N'ayant résolument pas accroché à Come On Pilgrim, irritant à la longue par ses côtés hispaniques, je me vois dans l'obligation de rappeler que cette chronique se fonde uniquement sur Surfer Rosa et non pas sur l'affiliation de ces 8 pistes présentes sur le double album.

Même s'il est vrai que Doolittle est, incontestablement, la pièce centrale de la discographie des Pixies, ce Surfer Rosa n'en reste pas moins un véritable chef d'œuvre.
Ce qu'il est intéressant de noter c'est que Surfer Rosa se révèle être la parfaite initiation pour s'attacher à la particularité, à l'originalité de l'univers Pixies. En premier lieu on se penchera donc sur le style musical totalement atypique du quatuor. Des pistes courtes et explosives définies par des riffs incisifs et survoltés, une batterie lourde et répétitive et la voix écorchée de Black Francis. N'omettons tout de même pas le timbre de Kim Deal qui vient magnifiquement s'entrelacer à celui de Black, notamment sur l'excellent "River Euphrates". Bref, un savant cocktail entre rage, chaos et sens de la mélodie imparable. Mais finalement à quoi bon tenter de décrypter le son Pixies puisqu'il est tout bonnement indescriptible...
Puis, par curiosité, on étudiera alors le coté surréaliste des paroles, notamment sur l'incontournable "Where Is My Mind?" mais aussi sur "Bone Machine", ainsi que sur les thèmes abordés que l'on qualifiera de déviant : mutilation pour "Broken Face" et "Break My Body", voyeurisme pour "Gigantic" et autres allusions bibliques distillées ici et la. Une prose autant saisissante qu'inaccessible.

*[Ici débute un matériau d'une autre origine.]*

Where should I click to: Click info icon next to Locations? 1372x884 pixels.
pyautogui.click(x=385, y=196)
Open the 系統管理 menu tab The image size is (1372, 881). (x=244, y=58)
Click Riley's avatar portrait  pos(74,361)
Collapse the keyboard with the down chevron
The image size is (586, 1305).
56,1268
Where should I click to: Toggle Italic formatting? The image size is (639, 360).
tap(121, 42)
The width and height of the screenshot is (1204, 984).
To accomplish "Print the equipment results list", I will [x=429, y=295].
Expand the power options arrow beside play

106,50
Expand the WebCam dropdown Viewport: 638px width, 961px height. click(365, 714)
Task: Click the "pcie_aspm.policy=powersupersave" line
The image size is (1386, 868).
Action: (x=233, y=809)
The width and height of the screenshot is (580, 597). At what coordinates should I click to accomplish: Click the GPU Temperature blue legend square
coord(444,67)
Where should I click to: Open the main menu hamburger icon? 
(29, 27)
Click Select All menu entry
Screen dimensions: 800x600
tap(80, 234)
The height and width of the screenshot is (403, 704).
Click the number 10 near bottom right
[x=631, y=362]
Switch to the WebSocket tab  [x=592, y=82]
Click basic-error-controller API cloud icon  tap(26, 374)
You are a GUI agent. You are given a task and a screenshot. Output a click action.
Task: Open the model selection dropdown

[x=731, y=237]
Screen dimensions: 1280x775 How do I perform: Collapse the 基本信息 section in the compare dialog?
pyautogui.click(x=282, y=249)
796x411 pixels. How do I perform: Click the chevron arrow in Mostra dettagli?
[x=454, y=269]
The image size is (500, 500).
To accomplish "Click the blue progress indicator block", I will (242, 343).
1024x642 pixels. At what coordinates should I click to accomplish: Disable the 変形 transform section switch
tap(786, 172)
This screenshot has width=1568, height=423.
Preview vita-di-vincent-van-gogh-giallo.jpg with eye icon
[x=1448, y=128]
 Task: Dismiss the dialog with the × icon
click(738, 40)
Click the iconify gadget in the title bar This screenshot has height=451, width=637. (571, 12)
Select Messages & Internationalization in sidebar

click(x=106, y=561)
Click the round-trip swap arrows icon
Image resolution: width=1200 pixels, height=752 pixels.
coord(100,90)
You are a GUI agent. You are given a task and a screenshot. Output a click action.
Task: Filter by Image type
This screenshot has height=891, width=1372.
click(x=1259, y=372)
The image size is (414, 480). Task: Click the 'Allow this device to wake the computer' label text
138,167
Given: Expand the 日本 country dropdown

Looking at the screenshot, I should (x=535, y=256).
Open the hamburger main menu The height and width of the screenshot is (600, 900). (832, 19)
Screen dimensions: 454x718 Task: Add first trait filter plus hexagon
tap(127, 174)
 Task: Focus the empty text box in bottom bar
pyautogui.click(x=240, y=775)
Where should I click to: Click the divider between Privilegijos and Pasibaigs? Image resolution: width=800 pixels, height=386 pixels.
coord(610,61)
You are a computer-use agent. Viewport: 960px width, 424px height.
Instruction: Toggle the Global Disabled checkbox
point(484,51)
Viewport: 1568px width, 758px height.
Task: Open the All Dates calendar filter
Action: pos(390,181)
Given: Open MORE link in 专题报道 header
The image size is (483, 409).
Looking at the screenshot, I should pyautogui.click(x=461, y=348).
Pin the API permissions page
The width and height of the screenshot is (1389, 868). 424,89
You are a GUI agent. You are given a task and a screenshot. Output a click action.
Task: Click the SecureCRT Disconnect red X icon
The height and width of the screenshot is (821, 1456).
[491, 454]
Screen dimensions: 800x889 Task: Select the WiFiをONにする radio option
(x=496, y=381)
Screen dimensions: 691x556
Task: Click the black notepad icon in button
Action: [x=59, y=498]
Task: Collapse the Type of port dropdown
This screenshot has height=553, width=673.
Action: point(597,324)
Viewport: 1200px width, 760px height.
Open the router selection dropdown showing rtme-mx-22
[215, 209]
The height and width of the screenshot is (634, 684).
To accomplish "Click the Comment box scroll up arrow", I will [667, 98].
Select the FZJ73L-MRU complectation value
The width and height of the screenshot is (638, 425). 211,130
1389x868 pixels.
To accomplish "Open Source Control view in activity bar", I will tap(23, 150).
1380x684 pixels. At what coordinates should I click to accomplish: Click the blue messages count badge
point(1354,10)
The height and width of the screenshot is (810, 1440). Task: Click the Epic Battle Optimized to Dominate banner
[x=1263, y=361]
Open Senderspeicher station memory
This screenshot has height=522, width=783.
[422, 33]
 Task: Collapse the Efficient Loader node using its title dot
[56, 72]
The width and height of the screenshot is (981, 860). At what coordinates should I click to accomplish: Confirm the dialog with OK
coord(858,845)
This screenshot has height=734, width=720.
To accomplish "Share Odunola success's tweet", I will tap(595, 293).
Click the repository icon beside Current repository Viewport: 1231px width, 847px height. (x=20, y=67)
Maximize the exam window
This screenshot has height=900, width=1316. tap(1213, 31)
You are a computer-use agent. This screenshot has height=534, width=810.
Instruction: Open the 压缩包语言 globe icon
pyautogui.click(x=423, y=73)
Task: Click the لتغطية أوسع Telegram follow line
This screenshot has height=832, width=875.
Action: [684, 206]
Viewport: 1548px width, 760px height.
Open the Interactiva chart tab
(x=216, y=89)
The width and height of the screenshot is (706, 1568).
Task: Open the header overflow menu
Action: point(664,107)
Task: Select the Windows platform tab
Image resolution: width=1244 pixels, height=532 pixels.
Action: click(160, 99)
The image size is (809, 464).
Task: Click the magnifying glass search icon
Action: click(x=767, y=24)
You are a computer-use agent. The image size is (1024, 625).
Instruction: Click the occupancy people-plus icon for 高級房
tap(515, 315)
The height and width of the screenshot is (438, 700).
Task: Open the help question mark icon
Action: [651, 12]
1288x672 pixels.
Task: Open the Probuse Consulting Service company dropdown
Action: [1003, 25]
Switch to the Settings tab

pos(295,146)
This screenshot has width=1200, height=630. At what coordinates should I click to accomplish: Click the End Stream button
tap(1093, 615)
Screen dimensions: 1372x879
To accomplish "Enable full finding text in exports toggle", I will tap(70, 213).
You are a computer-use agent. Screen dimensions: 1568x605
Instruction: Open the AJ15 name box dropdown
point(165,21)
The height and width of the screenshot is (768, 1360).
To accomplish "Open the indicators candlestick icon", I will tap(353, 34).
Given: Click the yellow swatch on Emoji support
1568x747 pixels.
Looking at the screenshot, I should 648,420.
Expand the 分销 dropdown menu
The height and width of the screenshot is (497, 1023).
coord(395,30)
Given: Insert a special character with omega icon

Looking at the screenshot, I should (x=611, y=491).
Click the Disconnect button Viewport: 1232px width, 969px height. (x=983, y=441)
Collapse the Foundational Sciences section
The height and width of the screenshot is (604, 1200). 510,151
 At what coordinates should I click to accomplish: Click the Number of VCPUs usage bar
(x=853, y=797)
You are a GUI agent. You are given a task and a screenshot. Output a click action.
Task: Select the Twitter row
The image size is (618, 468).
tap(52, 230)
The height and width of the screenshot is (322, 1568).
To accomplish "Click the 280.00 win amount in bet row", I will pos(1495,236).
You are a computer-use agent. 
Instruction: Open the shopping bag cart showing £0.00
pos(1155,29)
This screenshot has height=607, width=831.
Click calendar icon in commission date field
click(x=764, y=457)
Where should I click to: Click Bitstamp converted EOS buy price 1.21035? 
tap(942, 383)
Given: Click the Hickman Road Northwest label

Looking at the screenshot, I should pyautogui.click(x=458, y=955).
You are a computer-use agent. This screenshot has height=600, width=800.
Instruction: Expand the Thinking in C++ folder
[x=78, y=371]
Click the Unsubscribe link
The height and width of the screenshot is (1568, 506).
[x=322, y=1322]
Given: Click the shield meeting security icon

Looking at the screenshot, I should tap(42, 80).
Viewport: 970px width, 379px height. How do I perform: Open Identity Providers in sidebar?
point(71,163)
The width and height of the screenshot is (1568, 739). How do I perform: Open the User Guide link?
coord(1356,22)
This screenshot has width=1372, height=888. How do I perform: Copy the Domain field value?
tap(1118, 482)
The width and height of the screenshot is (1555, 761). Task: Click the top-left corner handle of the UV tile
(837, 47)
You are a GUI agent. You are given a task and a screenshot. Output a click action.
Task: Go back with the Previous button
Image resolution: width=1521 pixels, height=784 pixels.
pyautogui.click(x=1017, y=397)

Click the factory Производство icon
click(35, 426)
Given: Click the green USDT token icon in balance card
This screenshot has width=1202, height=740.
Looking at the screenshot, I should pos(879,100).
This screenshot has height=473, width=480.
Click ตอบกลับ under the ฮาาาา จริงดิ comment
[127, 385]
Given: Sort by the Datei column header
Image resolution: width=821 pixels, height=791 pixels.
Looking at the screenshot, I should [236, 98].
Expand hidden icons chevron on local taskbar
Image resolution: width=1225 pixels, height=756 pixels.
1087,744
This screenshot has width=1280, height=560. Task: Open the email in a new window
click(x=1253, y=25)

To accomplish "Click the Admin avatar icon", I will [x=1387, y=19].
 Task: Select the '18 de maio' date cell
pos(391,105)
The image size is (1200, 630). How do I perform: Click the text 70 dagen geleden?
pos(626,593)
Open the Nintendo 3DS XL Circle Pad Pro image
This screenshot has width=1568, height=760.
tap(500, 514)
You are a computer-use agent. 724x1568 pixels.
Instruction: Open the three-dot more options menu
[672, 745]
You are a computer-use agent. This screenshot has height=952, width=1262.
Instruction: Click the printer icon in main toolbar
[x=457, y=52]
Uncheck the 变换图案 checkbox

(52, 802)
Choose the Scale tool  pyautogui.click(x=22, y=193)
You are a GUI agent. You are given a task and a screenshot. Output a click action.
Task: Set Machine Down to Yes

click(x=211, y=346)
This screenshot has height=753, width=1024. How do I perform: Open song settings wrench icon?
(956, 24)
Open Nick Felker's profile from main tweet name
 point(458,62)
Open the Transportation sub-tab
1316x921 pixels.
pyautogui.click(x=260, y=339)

Il est impossible de réduire Surfer Rosa comme un simple et brillant étalage du talent, voire du génie, des Pixies. Au contraire il s'agit probablement ici de l'un des meilleurs opus que le groupe ait produit, restant juste légèrement inferieur à son enormissime successeur.
Aucun temps mort, dans ce premier album ou cohérence et équilibre sont maitres mots. Un incroyable capharnaüm de mélodies explosives d'une beauté brutale.
Excellent !   18/20



Posté le 10 octobre 2009 à 13 h 22

Magistral, sublime, grandiose... Les superlatifs sont nombreux pour qualifier cet immense disque, mais aucun n'est assez puissant pour le définir vraiment. Cet album est un chef d'oeuvre de bout en bout; des chansons rageuses, mélodieuses, fougueuses et tout simplement belles. Douze bombes nucléaires étonnantes de simplicité, de spontanéité et de sincérité. Douze pièces maîtresses qui font qu'on ne s'ennuit à aucun moment sur ce disque, toujours dans le rouge, toujours dans l'urgence. Le rock est ici monté au sommet. Les Pixies sont le rock. Et la production crue et sale de Steve Albini enfonce encore un peu plus le clou. Le son de batterie est surpuissant, la basse est ronde et bien présente et les guitares supersoniques. La voix de Frank Black est déchirante et profondément touchante, et soutenue par les choeurs de Kim Deal. Magique. Une oeuvre géniale, légendaire, si belle et si sincère qu'elle semble venir tout droit du paradis. Intemporel.